I fell down the unnecessary rabbit hole of nomenclature yesterday when discussing the question of independence. I don't actually care what we call breweries and mentioning the name "indie brewer" was a distraction. And, as many people pointed out on social media, you can co-opt pretty much any name. "Indie music" no longer has any connection to record labels; it's a reference to genre, like country or R&B. The same thing could happen to independent brewery. (Not to mention the gray areas--and, hey, let's not mention them.)
So let me put my main point more clearly. In the past decade, a new American brewing tradition emerged, and we spent the decade getting to understand it. What really drove everything in beer was the beer.
Looking to the next decade, I think we're going to see structural issues driving beer. Until recently, beers became best-sellers by a combination of quality and timeliness and business savvy. In the next decade, I think we'll increasingly see best-selling beer driven by a combination of lower price, distributor access, and marketing support. Take an example. Last year, one of the big successes in the IPA category was Deschutes Fresh-Squeezed. It managed to capture the trend of huge juiciness (timeliness), was very expressive (quality), and was marketed cleverly (the name, mainly).
But, in a harbinger of things to come, another IPA that rose to the top was Goose Island's. It actually joined the top-five best-sellers. Now, Goose IPA has been around forever, so how did it manage to grow 260%? Because it had all the advantages of a multinational beer company. I quoted Charlie Papazian yesterday identifying these structural issues as "economic, technical, supply chain, distribution dynamic, retail dynamic"--and I'd add their unique ability to scale popular products, both on the production as well as marketing and distribution level. When ABI decides to roll out a national brand, everything is already in place to accomplish that. And they can roll it out and put it on shelves more cheaply than the local brewery can put out its own Super Tasty Citrus IPA.
Excluding Blue Moon and Shock Top, four of the top ten makers of "craft beer" are partly or completely owned by large beer companies. In ten year's time, probably only two or three of the top makers of beer within this segment is going to be independently owned. There will of course still be thousands of small breweries scattered across the country, but a large portion of the craft segment will be made by big breweries.
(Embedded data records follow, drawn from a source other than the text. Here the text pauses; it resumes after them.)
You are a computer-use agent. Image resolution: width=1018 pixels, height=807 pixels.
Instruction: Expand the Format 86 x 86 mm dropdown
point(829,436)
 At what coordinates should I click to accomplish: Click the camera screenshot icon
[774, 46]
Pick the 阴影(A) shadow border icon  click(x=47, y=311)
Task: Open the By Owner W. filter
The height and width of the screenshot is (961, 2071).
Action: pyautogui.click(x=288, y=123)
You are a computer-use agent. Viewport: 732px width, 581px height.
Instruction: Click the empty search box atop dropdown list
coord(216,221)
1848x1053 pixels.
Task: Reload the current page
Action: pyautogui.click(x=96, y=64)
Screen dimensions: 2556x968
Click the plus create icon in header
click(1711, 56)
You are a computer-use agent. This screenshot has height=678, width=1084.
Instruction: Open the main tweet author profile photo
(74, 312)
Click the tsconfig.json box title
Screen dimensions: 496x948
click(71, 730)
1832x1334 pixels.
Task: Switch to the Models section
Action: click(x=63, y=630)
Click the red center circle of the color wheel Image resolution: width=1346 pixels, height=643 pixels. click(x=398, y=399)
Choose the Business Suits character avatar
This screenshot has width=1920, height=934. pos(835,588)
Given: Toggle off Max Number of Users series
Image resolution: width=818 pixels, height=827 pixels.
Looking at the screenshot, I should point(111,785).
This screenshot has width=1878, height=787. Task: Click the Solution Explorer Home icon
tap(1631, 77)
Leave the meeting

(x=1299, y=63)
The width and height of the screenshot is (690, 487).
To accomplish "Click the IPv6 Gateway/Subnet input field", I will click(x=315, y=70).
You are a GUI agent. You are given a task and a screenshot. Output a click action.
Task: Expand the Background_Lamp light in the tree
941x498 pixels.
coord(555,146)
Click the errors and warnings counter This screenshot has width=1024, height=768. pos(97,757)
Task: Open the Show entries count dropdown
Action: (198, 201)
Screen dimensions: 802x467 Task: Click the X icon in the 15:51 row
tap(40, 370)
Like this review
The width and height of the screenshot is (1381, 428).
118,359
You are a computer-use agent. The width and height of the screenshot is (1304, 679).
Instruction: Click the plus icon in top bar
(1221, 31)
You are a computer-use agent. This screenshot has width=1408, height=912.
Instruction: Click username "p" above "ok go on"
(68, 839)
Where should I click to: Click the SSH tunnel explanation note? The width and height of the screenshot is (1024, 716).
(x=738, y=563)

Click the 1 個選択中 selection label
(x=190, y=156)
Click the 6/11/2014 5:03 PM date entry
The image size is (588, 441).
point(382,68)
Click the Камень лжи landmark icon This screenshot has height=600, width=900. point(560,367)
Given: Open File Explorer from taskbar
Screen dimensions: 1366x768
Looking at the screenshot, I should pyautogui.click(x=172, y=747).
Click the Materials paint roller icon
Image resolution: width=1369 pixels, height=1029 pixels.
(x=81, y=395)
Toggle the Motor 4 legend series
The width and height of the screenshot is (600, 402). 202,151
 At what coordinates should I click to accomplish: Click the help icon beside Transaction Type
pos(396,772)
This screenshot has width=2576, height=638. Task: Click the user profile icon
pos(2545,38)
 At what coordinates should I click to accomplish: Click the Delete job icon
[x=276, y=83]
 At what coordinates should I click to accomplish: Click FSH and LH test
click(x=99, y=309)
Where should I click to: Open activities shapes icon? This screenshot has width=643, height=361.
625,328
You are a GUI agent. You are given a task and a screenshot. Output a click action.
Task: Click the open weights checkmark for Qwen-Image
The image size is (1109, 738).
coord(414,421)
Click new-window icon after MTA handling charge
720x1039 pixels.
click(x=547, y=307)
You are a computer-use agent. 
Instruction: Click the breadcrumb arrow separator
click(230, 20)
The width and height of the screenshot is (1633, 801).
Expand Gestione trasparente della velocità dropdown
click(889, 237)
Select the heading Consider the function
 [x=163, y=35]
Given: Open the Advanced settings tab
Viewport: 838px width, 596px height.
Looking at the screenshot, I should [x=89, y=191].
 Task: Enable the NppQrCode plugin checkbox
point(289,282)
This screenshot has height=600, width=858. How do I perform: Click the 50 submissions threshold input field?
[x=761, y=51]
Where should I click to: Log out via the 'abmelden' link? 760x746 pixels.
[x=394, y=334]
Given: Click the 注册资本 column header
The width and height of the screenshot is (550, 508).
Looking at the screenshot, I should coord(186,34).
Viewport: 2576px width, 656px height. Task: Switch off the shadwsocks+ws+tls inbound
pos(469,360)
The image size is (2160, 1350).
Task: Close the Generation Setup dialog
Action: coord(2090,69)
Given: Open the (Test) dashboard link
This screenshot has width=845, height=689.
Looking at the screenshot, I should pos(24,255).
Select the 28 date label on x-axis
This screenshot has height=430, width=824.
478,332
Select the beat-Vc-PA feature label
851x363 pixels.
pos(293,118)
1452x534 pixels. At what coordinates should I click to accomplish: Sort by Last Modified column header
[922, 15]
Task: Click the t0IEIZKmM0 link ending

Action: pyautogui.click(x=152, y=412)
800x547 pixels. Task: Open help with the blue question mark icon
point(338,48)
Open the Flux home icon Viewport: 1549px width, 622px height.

There may still be a lot of great beers on the best-seller list, but this will be almost accidental. Like Goose IPA, large breweries will decide which products have the capacity to be major national brands, and they'll push them into all markets. And this phenomenon, not the beer itself, will be driving beer.
I'm pretty sure that's what I meant to say yesterday.
I agree with this analysis. The extension of what you're saying is that the big brewers are going to increasingly dominate the mainstream retail market. There will certainly be thousands of small, independent brewers selling draft and packaged beer in their local markets. But their access to the larger retail market will be limited at best. The big brewers are arranging that right now by assembling craft portfolios while rigging anti-competitive strategies in distribution. Small brewers simply won't have access to significant shelf space in mainstream retailers. That part of the business is moving to the big boys.